Henüz on iki yaşındayken ABD Başkanı'na yazdığı...

Ve şimdi de...

Şirket çalışanları ile davetliler ve basın mensuplarına hitaben okuduğu...


"Mars'a gitmek istiyorum... Sadece gitmek değil, orada yaşamak da istiyorum... Çünkü o zaman Mars'ta hayatın mümkün olduğunu da kanıtlamış olurum...

Başımız dertte ve bu bizim suçumuz... Vaktimiz tükeniyor ve doğa ana pazarlık etmez... Pes edemeyiz, şimdi olmaz... Mars olgun ve yaşama hazır bir gezegen...

Dünya'nın kaynakları tükenmiş olabilir... Ama ihmal etmememiz gereken bir kaynak var... En değerli ve sınırsız bir tane... Cesaret..."


Şeklindeki ilham verici mektubu ile başlar...

***

Zira...

Yirmi saat içerisinde...

Magellan 61 isimli uzay aracı...

Sarah Elliot'ın (Janet Montgomery), baş astronot olarak liderlik edeceği...

Ve...

Oranın ilk vatandaşları olacak altı astronot ile birlikte...

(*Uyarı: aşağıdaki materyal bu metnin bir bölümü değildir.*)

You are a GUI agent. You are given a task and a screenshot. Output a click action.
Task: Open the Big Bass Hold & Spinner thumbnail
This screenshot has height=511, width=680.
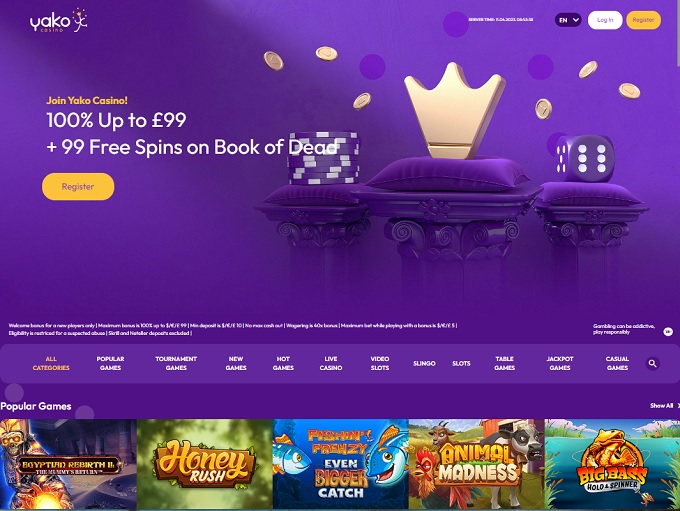pos(612,464)
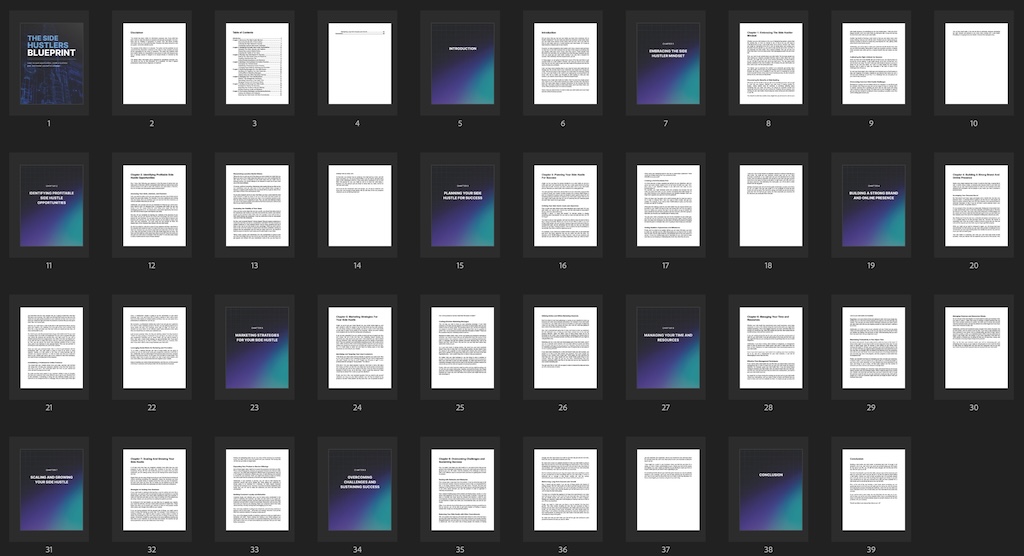Open the final Conclusion text page 39

(874, 489)

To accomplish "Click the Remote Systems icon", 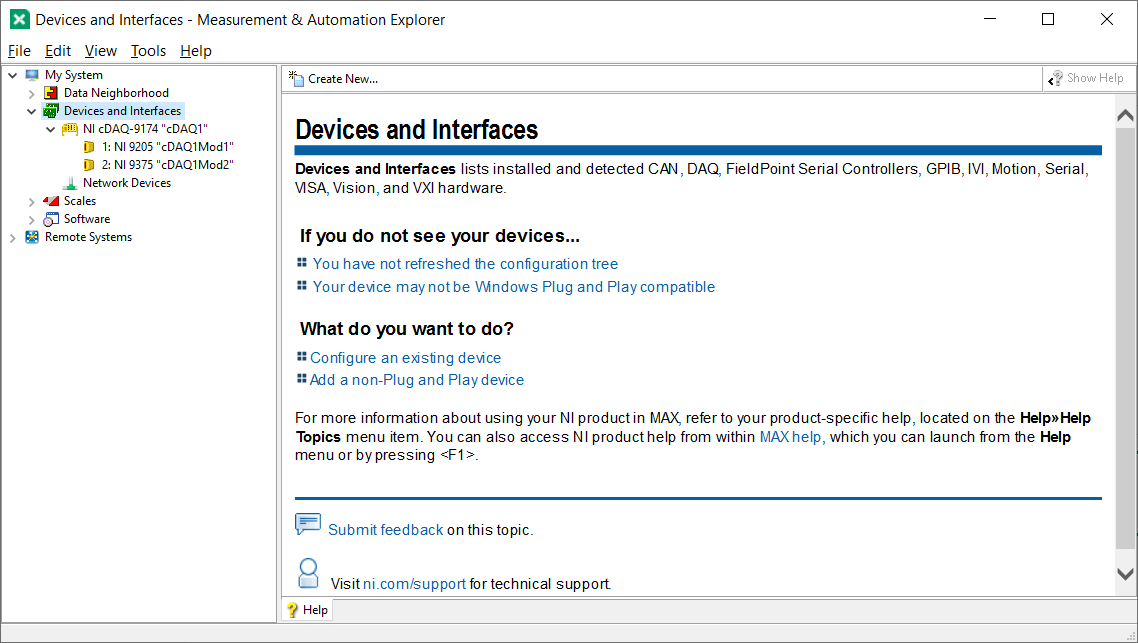I will (32, 237).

Mars'a doğru yola çıkacak...

Vardıklarında da...

Doğu Teksas adı verilen bölgedeki tesislere yerleşeceklerdir...

***

- İki ay sonra -


Mide bulantıları baş gösteren ve o sebeple de...

Sorumsuzlukla itham edilen Sarah'ın...

Birden bire...

Hamile olduğu ortaya çıkacak...

***

Ancak bu skandal ötesi durum...

Nathaniel'in talimatıyla...

Başta basın olmak üzere...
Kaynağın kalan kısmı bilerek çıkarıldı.